→ **TEXT PASSAGE**:
--- Start ---

So how do you know if a career as a real estate agent is right for you — and what it takes to get there? Here are answers to some frequently asked questions.

What do I need to know before getting into real estate?

What is a real estate agent?

In the U.S., a real estate agent is a person licensed to represent a buyer or seller in a property transaction. In exchange for representing the buyer or seller, agents are typically paid commission on the price of the property — though agent compensation varies from agent to agent and brokerage to brokerage.

Who licenses real estate agents?

Real estate agents are licensed by each state (and the District of Columbia). Although every state requires pre-licensing courses, the licensing requirements can vary widely from state to state.

How many real estate agents are there?

The Bureau of Labor Statistics reports that there are 337,400 real estate agents and 83,900 real estate brokers — a total of 421,300 operatives.

What’s the difference between a real estate agent and a Realtor?

All real estate agents are licensed by the state, but not all real estate agents are Realtors. A Realtor pays dues to the National Association of Realtors(NAR) and is entitled to the benefits of membership, including access to different technologies and transaction management services, access to health/dental and personal property insurance, banking services and discounts.

Realtor listings are posted for free on realtor.com, and Realtors also have access to NAR’s training programs, statistics and research. NAR advocates politically on behalf of Realtors, as well; its lobbying group is considered one of the most powerful in the country.

NAR also has constructed a code of ethics and standards of practice. It asks Realtors to complete 150 minutes of ethics training that meets its guidelines within a four-year cycle. The current cycle ends Dec. 31, 2016. Realtors may complete their ethical training through classes offered at local Realtor associations, correspondence, online courses or home study.

How many Realtors are there?

NAR reported that it had 1,160,392 members as of Sept. 30, 2015.

That’s a lot more than 421,300. Why is that?

The Bureau of Labor Statistics number is a projection “predicated on assumptions including a 5.2 percent unemployment rate in 2024 and labor productivity growth of 1.8 percent annually over the projected period.” This estimate is based on the Occupational Employment Handbook, which relies on the Occupational Employment Statistics survey, “a semi-annual mail survey of non-farm establishments.”

On the other hand, NAR membership comprises people “who are involved in residential and commercial real estate as brokers, salespeople, property managers, appraisers, counselors and others engaged in all aspects of the real estate industry.”

What does the average real estate agent make?

The median pay for real estate brokers and sales agents was $43,430 per year in 2014, according to the Bureau of Labor Statistics.

Anything else I should know before I consider getting my license?

The real estate industry is facing some challenges — consumers are not required to use their services, for example, and some technological advances have made it easier for sellers and buyers to work without agents.

There are other threats to the industry, too. More than anything, real estate industry professionals themselves say that the biggest threat to the industry is low-quality agents.

How do I get my real estate license?

How long does it take to become a real estate agent?

It varies from state to state. Because the licensing requirements are different, in some states, the pre-licensing courses can be completed and the exam taken in a matter of weeks. For example, the pre-licensing courses can be finished in 63 hours in Florida. In California, three college-level pre-licensing courses must be taken — a total of 135 hours.

Are there pre-requirements?

--- End ---

→ **DATA**:

--- Start ---

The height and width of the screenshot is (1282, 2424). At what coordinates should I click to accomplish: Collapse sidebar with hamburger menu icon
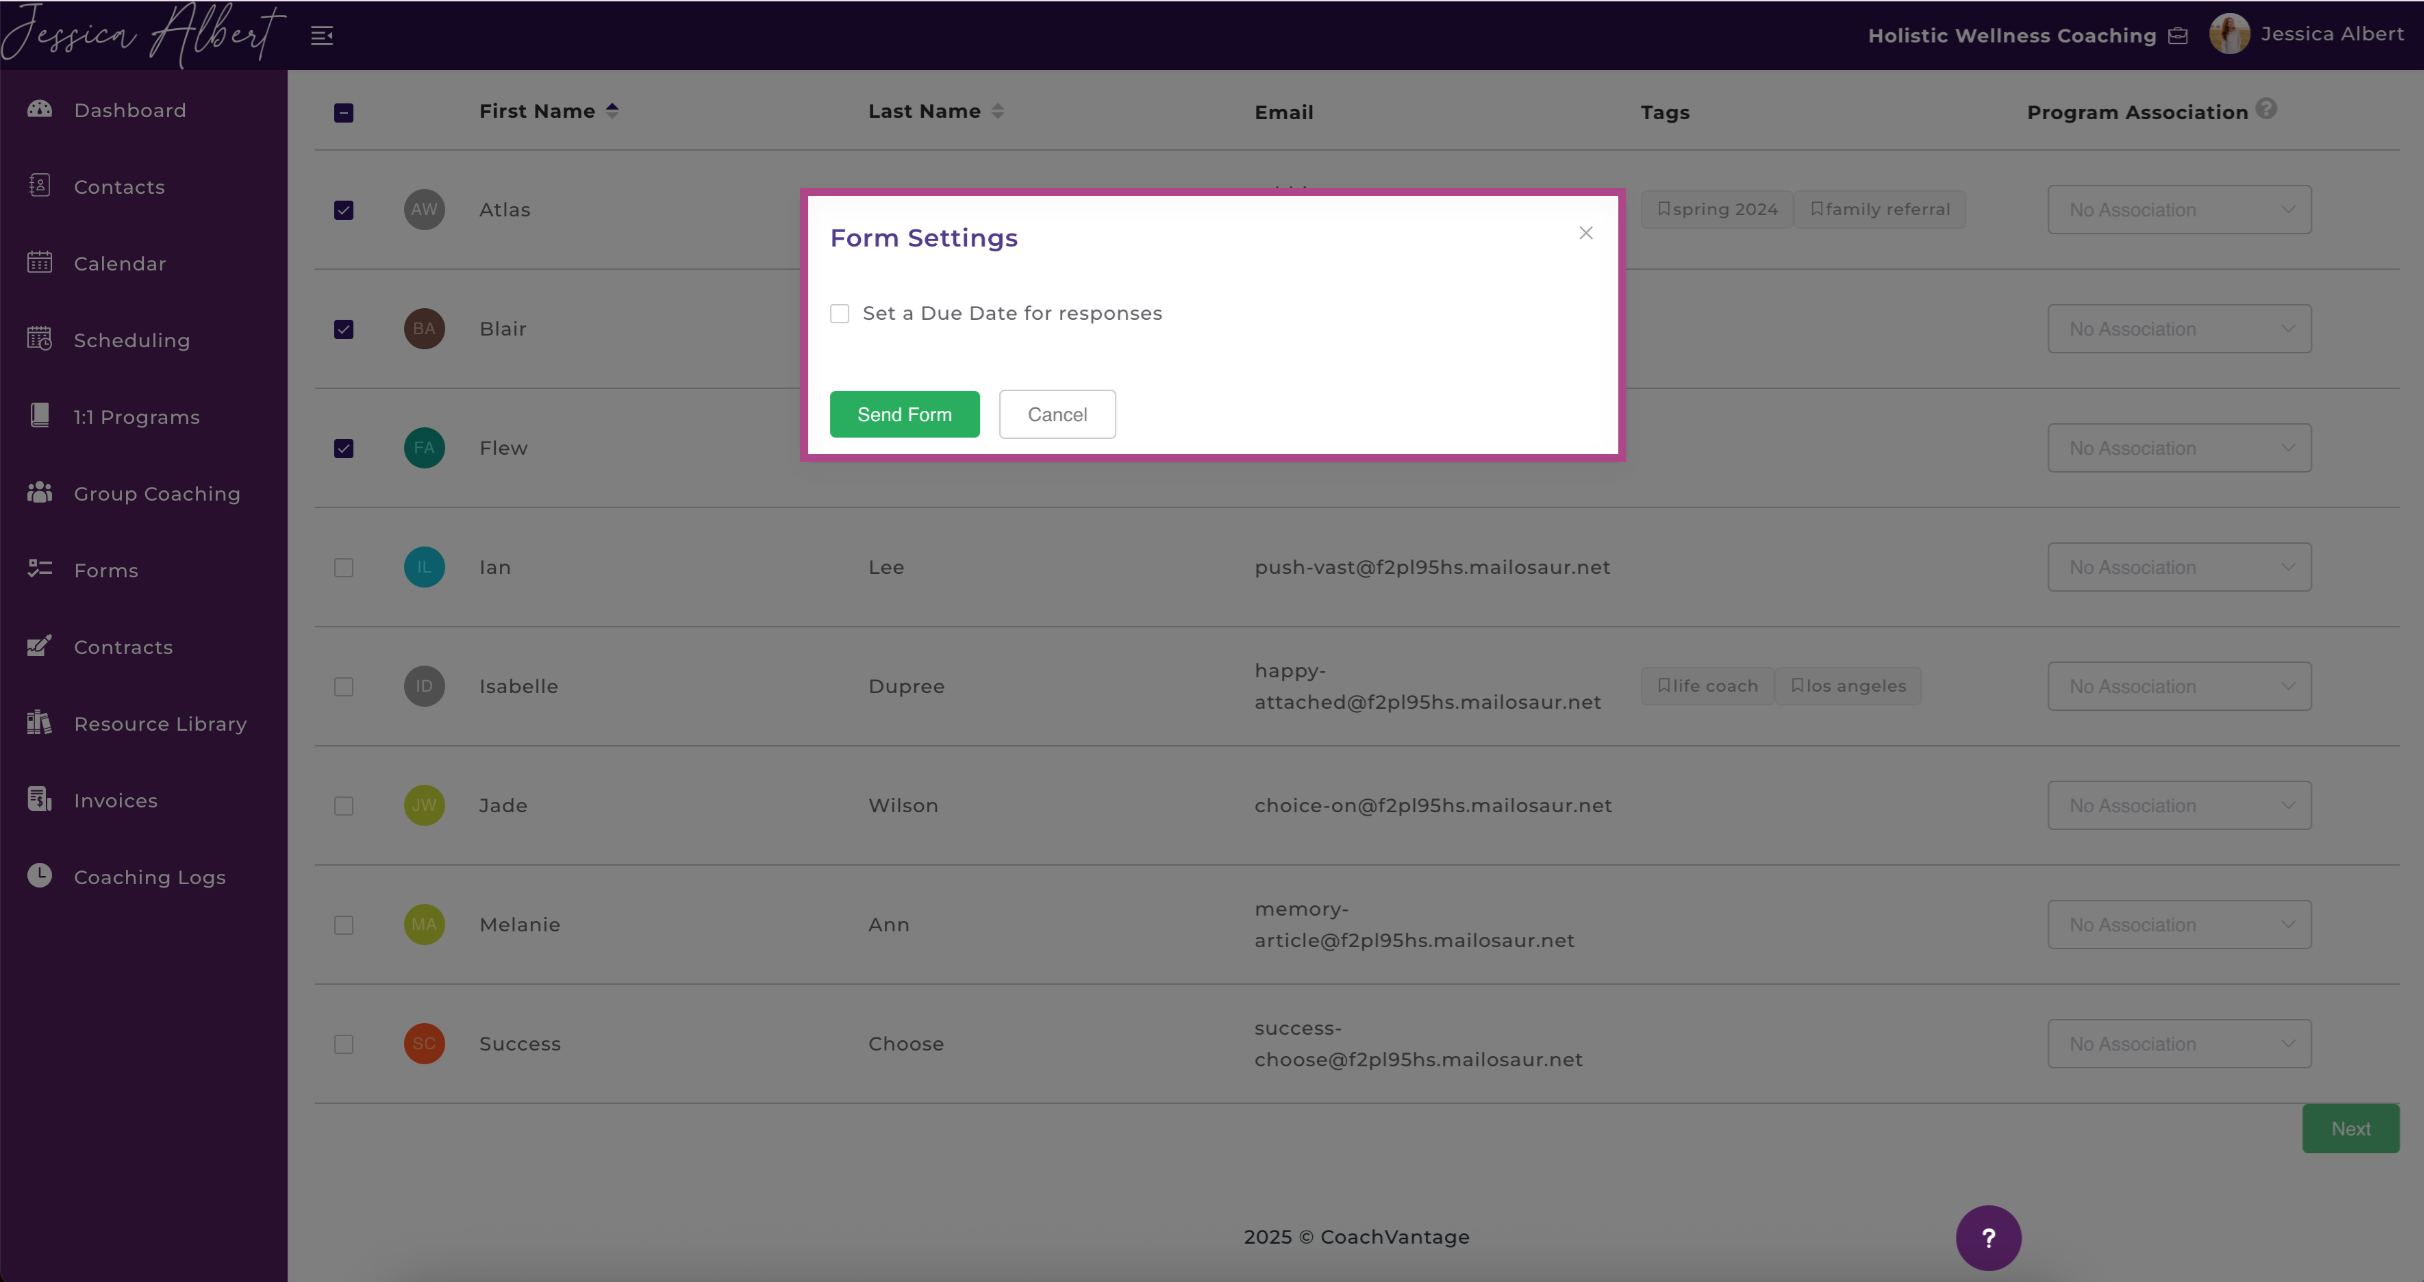point(322,36)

--- End ---

→ **OBJECTIVES**:
• a. Summarize the real estate FAQ in two sentences.
• b. In the real estate FAQ, repeat word for word the part from "The median pay" up to and including "work without agents.".

→ **CORRECT ANSWERS**:
• a. A real estate agent in the U.S. is licensed by the state to represent a buyer or seller in a property deal and is usually paid a commission, while a Realtor is an agent who also pays dues to the National Association of Realtors and gets its membership benefits. The FAQ also gives figures on agent numbers and median pay, notes that the industry faces challenges such as technology making agents less necessary, and explains that licensing time varies by state, from 63 hours of courses in Florida to 135 hours in California.

• b.
The median pay for real estate brokers and sales agents was $43,430 per year in 2014, according to the Bureau of Labor Statistics.

Anything else I should know before I consider getting my license?

The real estate industry is facing some challenges — consumers are not required to use their services, for example, and some technological advances have made it easier for sellers and buyers to work without agents.